The touch of Comfort makes you feel at peace, and the blade of Joy reminds you of your happiest moment, so he didn’t die hard. Sometimes I wish I had more of a cruel, sadistic streak—that I could take pleasure in hurting those who hurt others, because it would make the job easier. But then, if that were the case, my name might show up on the naughty list, and I don’t know what I’ll do if that happens. I hope I never find out.
I went out to the sleigh. Rudy wasn’t back yet. Ruprecht was sitting on a pile of sacks, smoking a pipe. His hands were dirty and he smelled more like mud than ashes. “What are you doing here?” I asked.
“Followed you.”
I didn’t ask how. The companions have their talents, too.
“I took my shovel and did some digging, out back,” he said. “I found some… things.”
“I bet,” I said.
Ruprecht’s pipe glowed, but his face was in shadow. “We knew what you were doing, more or less, but coming down here, seeing it in person, knowing what you stopped tonight… it’s different. It’s restored my faith. This new story suits you, and it’s one you made up yourself. Do you think you could find a use for an old farmhand like me in your new line of work?”
I was tempted, but I shook my head. “This isn’t hitting mischievous children with a bag of ashes or giving them rocks and sticks when they expect candy. It’s….” I sighed. “I don’t want you to become what I’ve had to become.”
Ruprecht was silent for a long time. “You’re still looking out for everyone else, aren’t you, Nick?” I didn’t correct him this time. “Sailors, merchants, pawnbrokers, ladies of the evening, archers, children, brewers, former thieves.
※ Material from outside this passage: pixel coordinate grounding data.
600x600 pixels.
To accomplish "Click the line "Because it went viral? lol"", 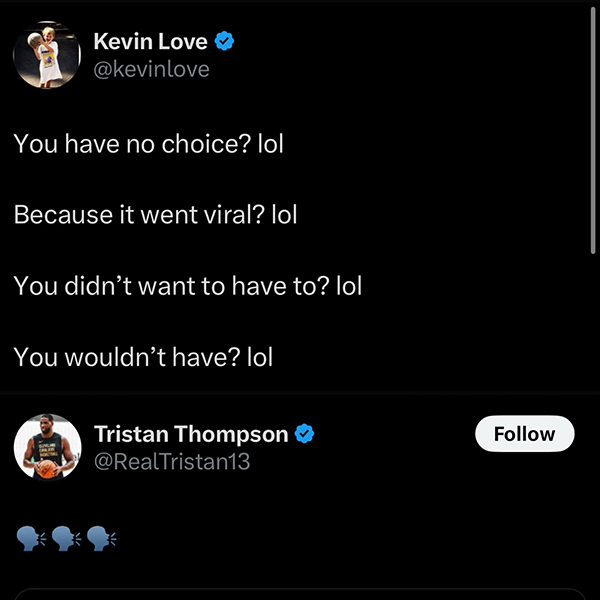I will [155, 215].
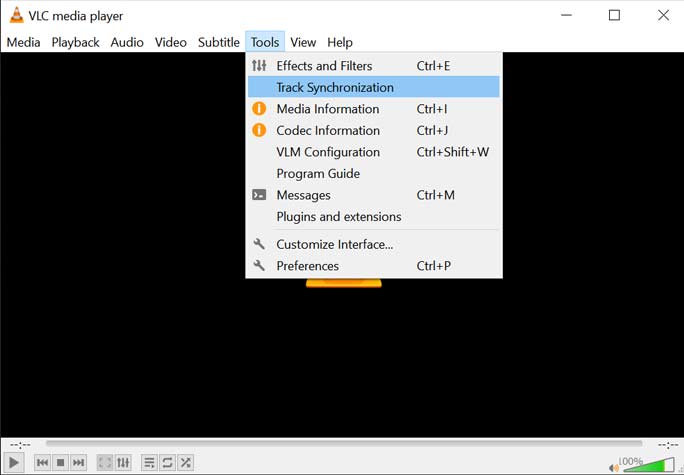Viewport: 684px width, 475px height.
Task: Toggle fullscreen video mode
Action: click(x=105, y=462)
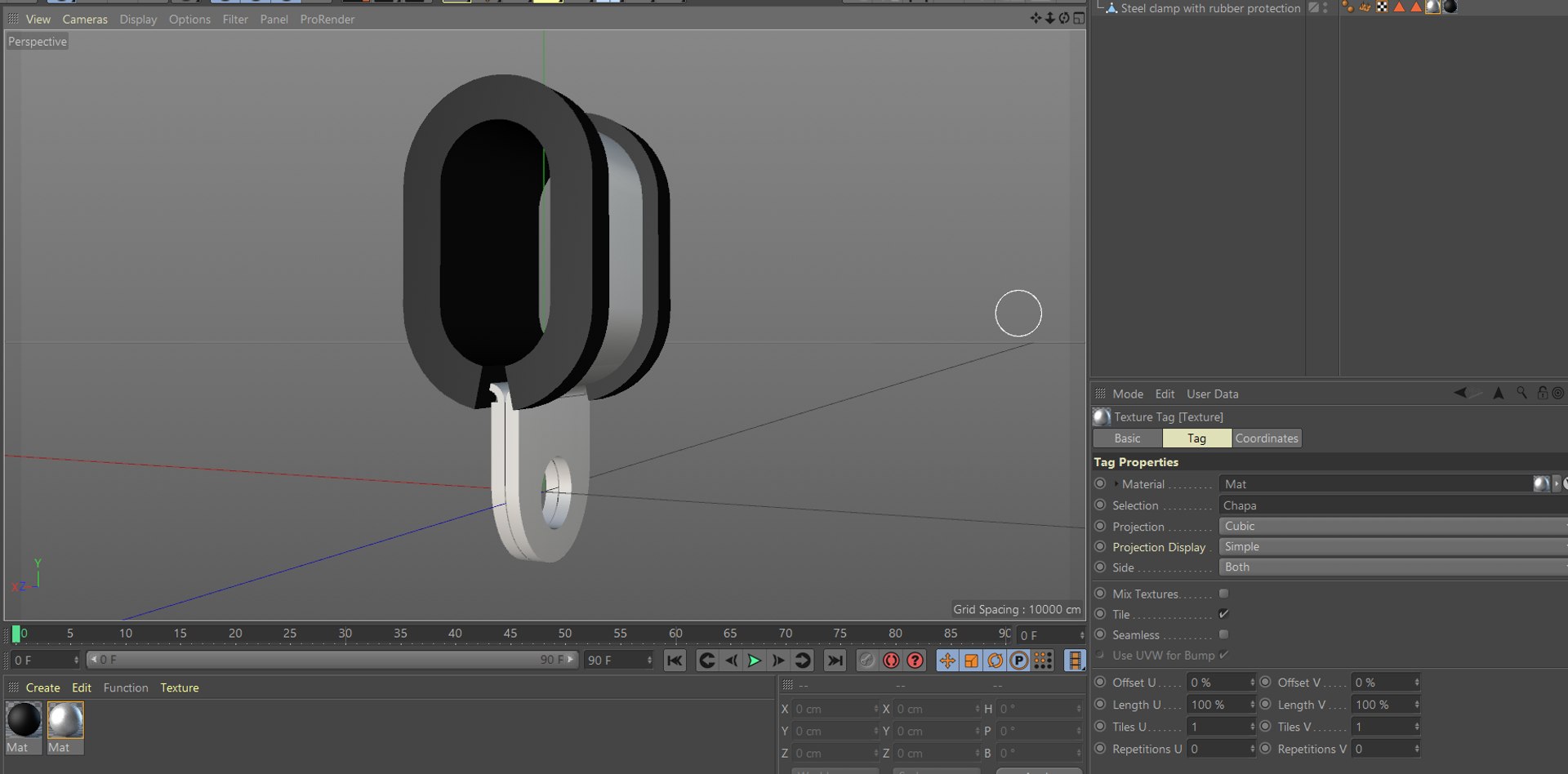Toggle Parameter keyframe recording P icon
Image resolution: width=1568 pixels, height=774 pixels.
point(1018,661)
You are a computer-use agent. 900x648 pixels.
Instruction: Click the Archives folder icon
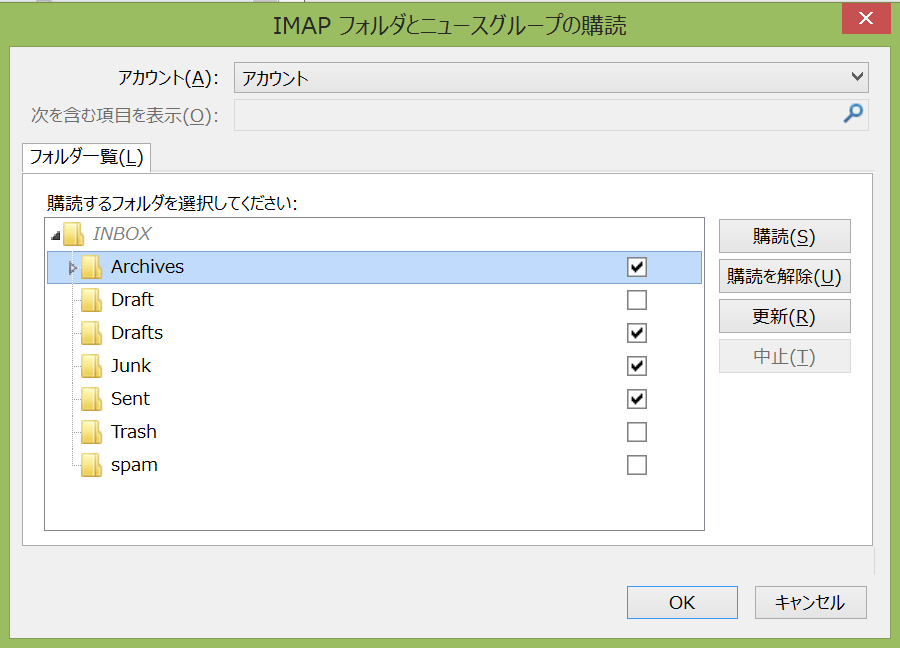coord(92,267)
Me.”
I said nothing. It was true. That thing about old habits again.
“I’ll go back north,” Ruprecht said. “Get your ex off your back. Tell the others you’re doing important work. We’ll keep handling… the other half of the job. I’ll practice my jolly laugh.” He nodded, solemn like always, and walked off into the dark.
I sat there for a while, and then Rudy came back with most of an alligator stuck on her antlers. Once we got that cleaned off, we took to the skies and flew south. There was still dark left, after all, and my naughty list is long.
It’s getting shorter every day, though.